= What you have to do =
Go over the material below and report every line that contains the word "history".

=====

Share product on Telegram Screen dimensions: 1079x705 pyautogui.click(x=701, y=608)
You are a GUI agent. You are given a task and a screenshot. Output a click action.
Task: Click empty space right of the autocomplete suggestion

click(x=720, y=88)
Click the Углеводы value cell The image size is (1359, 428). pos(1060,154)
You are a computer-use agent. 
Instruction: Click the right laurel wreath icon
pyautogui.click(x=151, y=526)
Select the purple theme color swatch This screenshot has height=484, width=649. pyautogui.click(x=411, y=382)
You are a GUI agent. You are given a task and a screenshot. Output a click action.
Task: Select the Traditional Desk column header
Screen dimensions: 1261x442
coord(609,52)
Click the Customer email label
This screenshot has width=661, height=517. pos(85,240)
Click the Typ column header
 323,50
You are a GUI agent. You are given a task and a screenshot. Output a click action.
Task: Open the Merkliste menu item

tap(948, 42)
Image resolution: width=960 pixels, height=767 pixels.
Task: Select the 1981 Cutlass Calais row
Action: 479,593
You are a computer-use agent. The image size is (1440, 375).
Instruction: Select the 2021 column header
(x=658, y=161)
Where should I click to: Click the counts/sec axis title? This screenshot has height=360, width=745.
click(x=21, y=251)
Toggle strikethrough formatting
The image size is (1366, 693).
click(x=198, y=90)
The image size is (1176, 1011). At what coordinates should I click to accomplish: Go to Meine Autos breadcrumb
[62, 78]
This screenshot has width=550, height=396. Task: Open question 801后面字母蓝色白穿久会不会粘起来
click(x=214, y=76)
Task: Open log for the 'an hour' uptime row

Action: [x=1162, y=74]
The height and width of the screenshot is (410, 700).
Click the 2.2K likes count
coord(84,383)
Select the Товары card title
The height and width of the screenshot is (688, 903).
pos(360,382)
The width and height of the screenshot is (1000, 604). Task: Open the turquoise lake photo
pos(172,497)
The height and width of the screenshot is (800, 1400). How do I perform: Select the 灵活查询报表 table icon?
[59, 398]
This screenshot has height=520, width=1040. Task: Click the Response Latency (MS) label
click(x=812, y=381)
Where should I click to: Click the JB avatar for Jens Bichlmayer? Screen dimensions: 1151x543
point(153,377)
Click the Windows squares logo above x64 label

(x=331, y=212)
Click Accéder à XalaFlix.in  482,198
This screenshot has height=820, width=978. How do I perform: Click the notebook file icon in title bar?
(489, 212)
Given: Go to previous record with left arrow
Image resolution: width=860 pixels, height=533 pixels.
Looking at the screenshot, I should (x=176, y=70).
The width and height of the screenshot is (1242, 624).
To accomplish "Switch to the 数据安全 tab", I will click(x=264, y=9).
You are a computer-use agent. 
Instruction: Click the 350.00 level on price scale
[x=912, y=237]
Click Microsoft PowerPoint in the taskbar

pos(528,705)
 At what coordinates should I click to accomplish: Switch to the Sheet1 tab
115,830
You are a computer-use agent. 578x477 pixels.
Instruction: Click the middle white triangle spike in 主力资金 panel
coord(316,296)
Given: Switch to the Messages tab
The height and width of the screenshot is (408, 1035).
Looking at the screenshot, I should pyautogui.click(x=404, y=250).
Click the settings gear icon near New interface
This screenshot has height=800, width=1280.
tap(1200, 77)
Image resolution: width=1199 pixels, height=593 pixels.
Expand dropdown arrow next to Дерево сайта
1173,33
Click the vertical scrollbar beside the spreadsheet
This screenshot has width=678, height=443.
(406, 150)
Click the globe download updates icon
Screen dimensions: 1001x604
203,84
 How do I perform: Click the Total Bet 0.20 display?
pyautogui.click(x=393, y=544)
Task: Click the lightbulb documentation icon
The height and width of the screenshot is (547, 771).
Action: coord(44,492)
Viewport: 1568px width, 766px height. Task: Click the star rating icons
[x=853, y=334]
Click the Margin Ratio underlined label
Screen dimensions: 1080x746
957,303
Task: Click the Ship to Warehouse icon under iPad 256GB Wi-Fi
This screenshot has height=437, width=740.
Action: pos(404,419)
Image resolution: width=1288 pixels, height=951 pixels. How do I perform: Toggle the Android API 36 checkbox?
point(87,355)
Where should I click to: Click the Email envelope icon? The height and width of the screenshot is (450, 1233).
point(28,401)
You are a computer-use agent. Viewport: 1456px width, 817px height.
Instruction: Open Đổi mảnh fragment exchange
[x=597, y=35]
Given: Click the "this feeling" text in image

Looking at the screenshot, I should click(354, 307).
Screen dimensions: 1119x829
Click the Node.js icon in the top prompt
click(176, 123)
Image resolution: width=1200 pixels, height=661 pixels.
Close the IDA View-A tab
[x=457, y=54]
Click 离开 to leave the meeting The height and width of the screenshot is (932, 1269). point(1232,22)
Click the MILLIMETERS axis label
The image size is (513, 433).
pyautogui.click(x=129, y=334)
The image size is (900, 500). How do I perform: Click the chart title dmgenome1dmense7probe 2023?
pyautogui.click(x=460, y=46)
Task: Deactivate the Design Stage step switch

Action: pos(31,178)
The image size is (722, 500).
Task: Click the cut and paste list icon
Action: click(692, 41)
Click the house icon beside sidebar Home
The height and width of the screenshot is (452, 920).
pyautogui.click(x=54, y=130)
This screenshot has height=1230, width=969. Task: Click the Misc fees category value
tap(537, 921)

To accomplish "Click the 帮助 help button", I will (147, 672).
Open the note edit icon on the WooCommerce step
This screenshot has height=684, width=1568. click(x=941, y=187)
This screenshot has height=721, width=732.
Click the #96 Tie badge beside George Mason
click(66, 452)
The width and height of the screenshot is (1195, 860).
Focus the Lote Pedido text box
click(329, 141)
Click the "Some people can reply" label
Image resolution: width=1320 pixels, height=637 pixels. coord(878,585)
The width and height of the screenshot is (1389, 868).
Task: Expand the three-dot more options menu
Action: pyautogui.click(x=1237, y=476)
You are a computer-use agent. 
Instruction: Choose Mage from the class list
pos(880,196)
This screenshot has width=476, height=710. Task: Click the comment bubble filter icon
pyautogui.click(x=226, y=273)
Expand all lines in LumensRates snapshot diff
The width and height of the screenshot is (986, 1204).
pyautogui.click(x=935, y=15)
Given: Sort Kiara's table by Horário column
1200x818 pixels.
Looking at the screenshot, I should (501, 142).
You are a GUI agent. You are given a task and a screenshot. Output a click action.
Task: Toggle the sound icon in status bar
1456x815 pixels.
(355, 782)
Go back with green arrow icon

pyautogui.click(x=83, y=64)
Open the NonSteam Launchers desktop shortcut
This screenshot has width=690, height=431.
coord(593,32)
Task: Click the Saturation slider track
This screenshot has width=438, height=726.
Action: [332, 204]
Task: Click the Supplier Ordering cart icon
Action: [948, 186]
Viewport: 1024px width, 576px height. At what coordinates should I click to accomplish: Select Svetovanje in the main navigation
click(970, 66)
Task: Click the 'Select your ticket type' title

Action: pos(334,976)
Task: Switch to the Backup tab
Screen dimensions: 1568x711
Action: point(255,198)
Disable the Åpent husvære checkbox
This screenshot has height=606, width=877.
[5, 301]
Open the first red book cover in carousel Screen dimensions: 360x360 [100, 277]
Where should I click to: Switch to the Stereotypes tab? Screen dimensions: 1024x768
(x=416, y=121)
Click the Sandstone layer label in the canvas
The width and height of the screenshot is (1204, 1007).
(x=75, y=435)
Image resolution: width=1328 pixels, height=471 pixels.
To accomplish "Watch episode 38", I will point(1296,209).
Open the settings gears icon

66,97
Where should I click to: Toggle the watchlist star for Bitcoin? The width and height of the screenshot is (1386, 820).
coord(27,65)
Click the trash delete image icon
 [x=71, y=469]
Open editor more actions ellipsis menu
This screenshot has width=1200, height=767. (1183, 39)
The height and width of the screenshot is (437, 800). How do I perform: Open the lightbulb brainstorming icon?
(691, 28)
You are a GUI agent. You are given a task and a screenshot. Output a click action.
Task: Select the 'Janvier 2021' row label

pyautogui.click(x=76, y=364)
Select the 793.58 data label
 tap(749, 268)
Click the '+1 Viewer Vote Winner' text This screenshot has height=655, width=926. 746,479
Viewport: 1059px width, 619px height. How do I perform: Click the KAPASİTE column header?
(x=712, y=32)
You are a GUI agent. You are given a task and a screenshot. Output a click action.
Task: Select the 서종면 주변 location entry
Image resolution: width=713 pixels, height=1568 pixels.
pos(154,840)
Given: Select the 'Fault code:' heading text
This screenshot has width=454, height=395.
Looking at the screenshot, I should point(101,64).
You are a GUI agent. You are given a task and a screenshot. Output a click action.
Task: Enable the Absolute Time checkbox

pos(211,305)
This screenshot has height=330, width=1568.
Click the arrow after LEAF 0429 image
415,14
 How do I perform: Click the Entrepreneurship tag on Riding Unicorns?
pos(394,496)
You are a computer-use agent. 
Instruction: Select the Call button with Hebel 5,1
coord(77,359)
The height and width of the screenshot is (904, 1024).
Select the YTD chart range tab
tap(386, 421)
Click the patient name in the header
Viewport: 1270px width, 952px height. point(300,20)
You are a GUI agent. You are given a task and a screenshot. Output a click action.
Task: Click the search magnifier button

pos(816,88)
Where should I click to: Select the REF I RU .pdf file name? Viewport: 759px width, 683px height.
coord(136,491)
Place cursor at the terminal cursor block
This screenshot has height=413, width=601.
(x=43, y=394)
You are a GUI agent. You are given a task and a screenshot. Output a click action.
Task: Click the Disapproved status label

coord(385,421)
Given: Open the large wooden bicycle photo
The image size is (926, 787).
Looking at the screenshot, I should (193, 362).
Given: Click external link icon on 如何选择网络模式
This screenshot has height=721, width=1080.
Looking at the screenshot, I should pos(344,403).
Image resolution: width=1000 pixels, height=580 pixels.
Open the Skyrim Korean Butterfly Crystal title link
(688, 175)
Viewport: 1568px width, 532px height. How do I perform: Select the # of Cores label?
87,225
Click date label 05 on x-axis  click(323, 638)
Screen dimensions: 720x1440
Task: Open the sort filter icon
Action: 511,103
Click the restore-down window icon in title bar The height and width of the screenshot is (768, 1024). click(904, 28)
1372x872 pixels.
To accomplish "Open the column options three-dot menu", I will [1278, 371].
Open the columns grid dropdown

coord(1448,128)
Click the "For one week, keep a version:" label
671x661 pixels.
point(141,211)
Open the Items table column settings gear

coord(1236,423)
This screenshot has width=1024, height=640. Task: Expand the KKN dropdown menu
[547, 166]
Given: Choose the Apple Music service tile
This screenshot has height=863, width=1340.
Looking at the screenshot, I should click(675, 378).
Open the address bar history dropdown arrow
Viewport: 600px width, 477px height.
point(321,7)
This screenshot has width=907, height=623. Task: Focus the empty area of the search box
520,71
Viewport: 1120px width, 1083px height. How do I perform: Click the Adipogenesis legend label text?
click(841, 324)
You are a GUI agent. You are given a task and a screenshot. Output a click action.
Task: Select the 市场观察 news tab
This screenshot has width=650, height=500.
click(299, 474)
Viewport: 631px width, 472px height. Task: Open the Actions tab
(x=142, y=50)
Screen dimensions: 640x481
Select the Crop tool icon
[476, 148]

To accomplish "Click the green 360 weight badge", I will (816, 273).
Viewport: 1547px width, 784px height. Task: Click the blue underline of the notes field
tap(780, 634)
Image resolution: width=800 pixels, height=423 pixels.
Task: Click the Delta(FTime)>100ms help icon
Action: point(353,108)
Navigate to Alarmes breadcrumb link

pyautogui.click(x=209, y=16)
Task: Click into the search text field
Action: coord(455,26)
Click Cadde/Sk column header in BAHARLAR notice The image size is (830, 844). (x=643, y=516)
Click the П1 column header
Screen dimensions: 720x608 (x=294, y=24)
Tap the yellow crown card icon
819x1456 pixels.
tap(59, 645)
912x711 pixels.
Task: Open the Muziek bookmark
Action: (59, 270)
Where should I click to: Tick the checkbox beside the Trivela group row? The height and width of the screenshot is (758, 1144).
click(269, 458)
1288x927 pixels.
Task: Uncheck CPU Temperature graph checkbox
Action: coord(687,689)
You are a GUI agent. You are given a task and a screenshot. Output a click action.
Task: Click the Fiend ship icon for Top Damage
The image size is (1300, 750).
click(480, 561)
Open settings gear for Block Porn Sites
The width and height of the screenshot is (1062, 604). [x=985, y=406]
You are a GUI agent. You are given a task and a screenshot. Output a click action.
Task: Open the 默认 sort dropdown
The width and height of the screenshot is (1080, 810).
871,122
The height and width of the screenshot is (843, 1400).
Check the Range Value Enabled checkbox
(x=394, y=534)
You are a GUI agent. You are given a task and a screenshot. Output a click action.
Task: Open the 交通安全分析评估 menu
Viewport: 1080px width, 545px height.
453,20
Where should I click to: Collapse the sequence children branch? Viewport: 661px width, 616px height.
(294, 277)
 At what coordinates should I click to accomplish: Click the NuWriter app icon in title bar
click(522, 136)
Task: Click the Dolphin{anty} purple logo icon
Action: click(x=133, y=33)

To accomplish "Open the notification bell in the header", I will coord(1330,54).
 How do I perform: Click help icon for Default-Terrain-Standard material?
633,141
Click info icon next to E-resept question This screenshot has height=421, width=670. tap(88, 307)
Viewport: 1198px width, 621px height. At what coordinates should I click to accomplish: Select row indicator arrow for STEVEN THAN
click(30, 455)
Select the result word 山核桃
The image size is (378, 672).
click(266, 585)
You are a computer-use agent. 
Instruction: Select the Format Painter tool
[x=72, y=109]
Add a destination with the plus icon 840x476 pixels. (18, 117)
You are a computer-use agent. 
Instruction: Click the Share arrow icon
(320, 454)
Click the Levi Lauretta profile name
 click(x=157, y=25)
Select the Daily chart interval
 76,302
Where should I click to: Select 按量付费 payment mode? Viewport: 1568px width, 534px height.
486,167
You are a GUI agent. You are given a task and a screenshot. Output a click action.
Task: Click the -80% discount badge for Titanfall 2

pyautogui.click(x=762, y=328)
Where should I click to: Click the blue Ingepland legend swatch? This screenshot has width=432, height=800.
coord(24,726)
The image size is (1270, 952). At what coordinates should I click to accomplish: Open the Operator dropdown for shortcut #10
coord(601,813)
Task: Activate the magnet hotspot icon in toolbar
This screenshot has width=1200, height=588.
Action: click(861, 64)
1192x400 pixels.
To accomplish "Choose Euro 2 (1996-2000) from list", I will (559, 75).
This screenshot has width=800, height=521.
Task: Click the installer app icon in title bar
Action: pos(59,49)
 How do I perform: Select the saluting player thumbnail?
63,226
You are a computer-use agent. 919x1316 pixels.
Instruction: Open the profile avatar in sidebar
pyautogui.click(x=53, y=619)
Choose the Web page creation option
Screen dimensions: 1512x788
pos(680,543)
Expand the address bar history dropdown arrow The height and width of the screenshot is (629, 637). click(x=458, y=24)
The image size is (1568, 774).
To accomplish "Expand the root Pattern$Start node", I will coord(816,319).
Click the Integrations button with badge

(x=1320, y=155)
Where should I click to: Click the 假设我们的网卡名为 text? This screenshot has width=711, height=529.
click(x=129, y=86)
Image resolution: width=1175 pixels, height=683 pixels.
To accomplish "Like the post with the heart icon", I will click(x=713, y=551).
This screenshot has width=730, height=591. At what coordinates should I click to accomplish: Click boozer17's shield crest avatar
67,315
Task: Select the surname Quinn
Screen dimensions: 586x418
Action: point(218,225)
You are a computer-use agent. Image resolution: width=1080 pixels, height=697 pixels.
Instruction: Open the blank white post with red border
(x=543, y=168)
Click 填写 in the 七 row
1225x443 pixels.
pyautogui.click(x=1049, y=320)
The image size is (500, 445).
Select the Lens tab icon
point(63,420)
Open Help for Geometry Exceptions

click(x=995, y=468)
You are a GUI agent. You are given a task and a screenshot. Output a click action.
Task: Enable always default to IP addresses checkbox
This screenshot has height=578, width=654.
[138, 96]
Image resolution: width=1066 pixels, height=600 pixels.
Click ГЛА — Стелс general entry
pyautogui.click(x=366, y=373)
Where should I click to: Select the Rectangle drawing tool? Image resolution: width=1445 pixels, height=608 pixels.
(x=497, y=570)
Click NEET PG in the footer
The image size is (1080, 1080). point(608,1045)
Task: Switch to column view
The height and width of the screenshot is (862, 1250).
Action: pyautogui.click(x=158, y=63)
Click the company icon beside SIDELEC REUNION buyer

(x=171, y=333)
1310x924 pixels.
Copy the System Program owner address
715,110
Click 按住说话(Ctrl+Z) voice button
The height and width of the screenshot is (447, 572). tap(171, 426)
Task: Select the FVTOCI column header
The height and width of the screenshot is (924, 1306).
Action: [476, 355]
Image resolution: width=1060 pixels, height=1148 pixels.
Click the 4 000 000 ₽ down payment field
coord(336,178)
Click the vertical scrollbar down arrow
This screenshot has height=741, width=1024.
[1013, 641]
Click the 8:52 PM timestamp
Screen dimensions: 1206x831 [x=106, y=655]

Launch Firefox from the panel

=====

= Output below =
Open the address bar history dropdown arrow
Expand the address bar history dropdown arrow The height and width of the screenshot is (629, 637). click(x=458, y=24)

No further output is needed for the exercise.